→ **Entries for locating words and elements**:
• • • • •

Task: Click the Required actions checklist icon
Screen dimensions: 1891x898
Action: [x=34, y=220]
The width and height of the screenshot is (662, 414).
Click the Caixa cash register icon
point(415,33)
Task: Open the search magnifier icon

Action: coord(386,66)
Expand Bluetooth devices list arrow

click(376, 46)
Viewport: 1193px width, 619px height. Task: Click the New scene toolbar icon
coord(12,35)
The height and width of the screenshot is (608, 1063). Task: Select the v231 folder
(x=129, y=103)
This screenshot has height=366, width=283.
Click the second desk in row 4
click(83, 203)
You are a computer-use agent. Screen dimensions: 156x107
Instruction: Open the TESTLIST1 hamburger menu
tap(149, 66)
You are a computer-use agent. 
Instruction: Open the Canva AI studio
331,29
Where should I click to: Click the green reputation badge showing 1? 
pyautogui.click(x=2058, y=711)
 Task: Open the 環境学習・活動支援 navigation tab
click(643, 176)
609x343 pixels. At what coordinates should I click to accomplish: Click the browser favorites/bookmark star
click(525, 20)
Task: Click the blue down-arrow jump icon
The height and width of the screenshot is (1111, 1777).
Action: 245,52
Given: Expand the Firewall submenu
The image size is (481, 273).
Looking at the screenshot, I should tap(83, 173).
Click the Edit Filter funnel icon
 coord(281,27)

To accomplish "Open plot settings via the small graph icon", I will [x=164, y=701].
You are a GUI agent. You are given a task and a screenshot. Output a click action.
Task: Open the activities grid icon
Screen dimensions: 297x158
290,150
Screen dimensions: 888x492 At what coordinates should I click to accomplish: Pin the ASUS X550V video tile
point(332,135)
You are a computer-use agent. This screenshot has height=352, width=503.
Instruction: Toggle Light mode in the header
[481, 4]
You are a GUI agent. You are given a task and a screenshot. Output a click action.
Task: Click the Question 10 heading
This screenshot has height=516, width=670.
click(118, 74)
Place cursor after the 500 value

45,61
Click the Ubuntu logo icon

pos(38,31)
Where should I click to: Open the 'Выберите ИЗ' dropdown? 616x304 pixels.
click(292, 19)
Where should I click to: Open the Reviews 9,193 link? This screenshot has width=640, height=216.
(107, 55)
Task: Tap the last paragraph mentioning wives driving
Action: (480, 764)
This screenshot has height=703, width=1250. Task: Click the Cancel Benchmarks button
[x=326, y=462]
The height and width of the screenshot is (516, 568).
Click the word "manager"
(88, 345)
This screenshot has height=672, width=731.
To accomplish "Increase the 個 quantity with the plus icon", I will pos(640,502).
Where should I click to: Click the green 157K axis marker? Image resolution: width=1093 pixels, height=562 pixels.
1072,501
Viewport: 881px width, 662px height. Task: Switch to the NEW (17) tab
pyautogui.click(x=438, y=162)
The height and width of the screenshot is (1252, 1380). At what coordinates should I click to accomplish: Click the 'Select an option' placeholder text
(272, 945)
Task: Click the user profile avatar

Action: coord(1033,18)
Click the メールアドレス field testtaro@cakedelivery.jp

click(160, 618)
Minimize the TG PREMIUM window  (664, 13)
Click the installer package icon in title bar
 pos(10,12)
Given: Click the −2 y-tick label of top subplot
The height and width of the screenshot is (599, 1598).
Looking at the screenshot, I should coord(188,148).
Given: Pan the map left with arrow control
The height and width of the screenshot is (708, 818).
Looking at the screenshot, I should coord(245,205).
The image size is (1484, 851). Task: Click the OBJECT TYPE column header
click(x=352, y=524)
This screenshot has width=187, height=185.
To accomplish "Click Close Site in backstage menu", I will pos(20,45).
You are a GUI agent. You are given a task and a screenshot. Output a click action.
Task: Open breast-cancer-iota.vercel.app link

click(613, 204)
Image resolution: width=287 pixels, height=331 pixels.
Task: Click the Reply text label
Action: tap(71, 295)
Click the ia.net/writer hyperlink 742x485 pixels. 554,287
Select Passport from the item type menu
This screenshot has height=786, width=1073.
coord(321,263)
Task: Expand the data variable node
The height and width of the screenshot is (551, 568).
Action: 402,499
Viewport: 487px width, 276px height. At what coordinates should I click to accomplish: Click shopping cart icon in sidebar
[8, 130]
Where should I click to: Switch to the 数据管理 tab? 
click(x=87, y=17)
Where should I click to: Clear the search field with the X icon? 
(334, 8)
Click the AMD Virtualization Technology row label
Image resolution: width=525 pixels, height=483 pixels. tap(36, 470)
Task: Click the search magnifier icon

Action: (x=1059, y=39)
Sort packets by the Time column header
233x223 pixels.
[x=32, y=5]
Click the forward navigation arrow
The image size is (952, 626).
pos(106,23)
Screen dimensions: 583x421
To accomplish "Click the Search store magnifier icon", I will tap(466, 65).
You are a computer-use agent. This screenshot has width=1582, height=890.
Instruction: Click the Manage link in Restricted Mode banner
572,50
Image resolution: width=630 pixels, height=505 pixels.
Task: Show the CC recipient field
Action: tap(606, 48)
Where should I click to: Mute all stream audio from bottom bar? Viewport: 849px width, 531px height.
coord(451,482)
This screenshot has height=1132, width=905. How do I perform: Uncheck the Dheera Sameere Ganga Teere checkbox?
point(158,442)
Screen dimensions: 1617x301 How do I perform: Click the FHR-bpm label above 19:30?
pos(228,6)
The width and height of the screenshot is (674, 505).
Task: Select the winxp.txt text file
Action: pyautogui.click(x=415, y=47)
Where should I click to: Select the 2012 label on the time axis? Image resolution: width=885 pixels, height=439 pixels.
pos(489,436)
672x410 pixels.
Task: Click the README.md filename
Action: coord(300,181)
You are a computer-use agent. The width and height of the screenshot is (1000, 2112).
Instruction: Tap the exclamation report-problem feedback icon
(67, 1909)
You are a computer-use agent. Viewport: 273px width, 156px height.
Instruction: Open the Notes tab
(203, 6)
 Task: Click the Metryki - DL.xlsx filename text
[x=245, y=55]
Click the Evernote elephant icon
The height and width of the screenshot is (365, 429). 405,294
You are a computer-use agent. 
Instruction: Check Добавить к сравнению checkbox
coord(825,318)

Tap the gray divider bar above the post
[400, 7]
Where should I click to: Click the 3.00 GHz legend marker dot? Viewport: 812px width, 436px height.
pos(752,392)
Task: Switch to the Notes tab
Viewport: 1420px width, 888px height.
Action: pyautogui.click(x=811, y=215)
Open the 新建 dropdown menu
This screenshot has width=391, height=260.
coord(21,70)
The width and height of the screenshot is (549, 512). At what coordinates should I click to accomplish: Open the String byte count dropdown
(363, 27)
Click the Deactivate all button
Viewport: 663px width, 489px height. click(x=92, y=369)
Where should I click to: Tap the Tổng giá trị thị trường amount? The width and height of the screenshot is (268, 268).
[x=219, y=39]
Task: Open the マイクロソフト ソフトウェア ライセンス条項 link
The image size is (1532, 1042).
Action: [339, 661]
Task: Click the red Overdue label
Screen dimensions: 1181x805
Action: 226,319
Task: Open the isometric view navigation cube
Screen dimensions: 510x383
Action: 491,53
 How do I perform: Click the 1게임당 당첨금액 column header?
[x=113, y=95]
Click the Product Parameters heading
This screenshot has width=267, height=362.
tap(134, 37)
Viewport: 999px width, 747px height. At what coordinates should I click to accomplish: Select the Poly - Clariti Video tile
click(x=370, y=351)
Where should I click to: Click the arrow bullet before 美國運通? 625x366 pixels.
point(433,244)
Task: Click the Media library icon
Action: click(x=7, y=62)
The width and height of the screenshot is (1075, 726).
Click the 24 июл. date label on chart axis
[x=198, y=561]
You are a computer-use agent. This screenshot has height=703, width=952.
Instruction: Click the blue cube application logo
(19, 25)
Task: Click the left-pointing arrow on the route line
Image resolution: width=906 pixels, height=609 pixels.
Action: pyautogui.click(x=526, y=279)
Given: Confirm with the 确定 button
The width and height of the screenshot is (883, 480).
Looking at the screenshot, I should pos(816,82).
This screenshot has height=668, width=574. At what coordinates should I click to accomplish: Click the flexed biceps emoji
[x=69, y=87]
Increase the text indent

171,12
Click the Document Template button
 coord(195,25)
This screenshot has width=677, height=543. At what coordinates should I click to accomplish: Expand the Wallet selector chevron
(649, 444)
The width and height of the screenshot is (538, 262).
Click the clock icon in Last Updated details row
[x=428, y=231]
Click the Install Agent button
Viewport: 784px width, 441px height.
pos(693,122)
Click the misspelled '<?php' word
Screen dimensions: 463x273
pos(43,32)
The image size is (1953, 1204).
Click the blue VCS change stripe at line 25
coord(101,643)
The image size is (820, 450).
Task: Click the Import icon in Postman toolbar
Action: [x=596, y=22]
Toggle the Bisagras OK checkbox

• • • • •

Write out the entries again, starting at the line with "Where should I click to: Tap" and continuing up to and including the line with "Action: [339, 661]". Replace "link" with "hyperlink" and change nothing else.

→ **EXERCISE ANSWER**:
Where should I click to: Tap the Tổng giá trị thị trường amount? The width and height of the screenshot is (268, 268).
[x=219, y=39]
Task: Open the マイクロソフト ソフトウェア ライセンス条項 hyperlink
The image size is (1532, 1042).
Action: [339, 661]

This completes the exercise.